Yes, there is another one that I also sampled. There was a scene where Quixote believes he is flying to the moon. There are many people watching in a big party. All the guests are watching him riding a wooden horse, and he believes he is flying to the moon. What I did in that scene, I sampled whispers from the crowd. I sampled that and used it, and mixed with a choir. So it’s like a weird sound that is contemporary music that creates this atmosphere that is confusing and crazy.
And there are a couple of cues where I used some more modern loops, but just a little bit. It’s not much.
Which scene gave the most trouble, the most problems?
It was that one, we had to mix the whispers with horns, with orchestra, choir and percussion. The people you see in the picture, they play instruments. I had to make everything to fit with what is in the screen and it was really complicated.
Is there one scene you are most proud of, where you think the score and the pictures go so well together?
I am very proud of that scene but it’s not my favourite. I think there are many magical moments in the movie that they are really touching and I remember one of them towards the end of the movie – where Quixote says to Toby. He says it is over, it is all over, and then Toby gets very angry with him. Toby then runs away to try to find Angelica who is really in danger. So that moment, all that is covered with music. That moment when Quixote says it’s over, all the way through until Toby finds Angelica and she’s not Angelica, she’s the boss’s wife.
All that scene I really love how the music deals with that very dramatic moment. All that work of Toby trying to find Angelica through the huge costume party where everybody is dancing, yet the music plays in a totally opposite way, really dramatic. That’s very impacting.
What musical influences did you use for that scene, what genres did you draw on?
This is very hard to answer because I’m not sure; I just do what I feel. If I may say, it could have a flavour of the Spanish classical maybe Manuel de Falla, the Spanish composer from the 19th century. It’s hard – I just do what my heart feels.
The scene at the farm. For a long time it was not going to be in the film, but it’s now back in. When did you find out that it was going back in the film?
We were actually doing the orchestral recording in Bratislava. Terry came out one day with the idea of putting that scene back in the movie. It was in at the beginning actually. Then it wasn’t, and when we were recording, he said, I’m gonna put this back in the movie. Then we had to do some more music for that sequence.
Were you able to able to record more score in Bratislava?
We didn’t have time to do the whole thing, but we did enough. Terry and I had talked about what could be in there, then I recorded some more stuff and I think we came out pretty well with a score for that one.
Which scene most resonates with you?
Yes, there is one scene… near the end when Toby looks up to the sky, and there is thunder and lightning. I was impressed how it was shot, and the face of Adam, it is amazing.
What have you found most rewarding about working on this picture?

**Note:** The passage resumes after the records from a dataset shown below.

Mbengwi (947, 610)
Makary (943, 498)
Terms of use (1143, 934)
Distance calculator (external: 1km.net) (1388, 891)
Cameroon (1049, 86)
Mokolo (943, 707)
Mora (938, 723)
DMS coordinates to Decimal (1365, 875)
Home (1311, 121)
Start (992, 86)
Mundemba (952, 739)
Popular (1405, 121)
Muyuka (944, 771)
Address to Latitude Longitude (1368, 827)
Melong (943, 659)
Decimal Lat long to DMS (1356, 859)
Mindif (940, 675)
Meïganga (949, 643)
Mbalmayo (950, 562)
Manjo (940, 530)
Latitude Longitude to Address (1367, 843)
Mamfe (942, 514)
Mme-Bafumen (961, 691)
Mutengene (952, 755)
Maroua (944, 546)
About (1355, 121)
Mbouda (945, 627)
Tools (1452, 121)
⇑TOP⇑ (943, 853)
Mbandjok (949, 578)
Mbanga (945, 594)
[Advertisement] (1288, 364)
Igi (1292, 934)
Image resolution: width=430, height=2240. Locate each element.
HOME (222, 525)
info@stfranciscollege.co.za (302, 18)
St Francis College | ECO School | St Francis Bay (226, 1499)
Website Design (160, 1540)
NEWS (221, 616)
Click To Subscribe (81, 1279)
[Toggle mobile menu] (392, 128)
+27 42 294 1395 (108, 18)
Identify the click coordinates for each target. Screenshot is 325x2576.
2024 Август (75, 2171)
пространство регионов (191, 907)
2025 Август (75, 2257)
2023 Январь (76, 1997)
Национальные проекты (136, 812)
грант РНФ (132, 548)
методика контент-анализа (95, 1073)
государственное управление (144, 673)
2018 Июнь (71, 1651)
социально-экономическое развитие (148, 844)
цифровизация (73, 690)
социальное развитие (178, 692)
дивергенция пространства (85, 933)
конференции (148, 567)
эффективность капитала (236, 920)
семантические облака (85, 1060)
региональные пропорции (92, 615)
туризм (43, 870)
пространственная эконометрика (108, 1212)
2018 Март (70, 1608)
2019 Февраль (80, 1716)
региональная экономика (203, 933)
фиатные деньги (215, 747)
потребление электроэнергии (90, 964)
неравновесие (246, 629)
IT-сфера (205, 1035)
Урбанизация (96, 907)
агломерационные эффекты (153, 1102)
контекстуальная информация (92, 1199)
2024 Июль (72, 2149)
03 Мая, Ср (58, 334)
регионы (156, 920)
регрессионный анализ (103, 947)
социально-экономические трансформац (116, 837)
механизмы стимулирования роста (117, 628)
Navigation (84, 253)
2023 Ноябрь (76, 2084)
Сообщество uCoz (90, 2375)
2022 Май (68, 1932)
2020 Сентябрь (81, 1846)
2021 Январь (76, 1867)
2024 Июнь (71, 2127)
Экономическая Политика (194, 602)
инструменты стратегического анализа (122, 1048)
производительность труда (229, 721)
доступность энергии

To me, the best part of all this was meeting with Terry and sharing my creativity with his. That was amazing. I remember every day we met, making the score, we had such a great time inventing and imagining mixing things together, like this instrument with the others. I really enjoy working closely with Terry. It’s amazing. He’s really enthusiastic, and I feel that way too. I feel really, really involved with what I’m doing, always, and finding someone like him, it’s great because we were on the same page all the time. His ideas and my ideas – they really meld well together. We enjoyed that a lot.
And to what extent does Terry resemble Cervantes’s character Don Quixote?
It’s inspired him for years. Terry is a real believer in a cause. I really think he is the real Don Quixote. He loves this project as Don Quixote loves Dulcinea. He took care of it all the time until he actually made it. Terry has been fighting against everything to get this movie done. I feel really lucky, very proud. This is an amazing experience and opportunity – to be with him in a movie like this.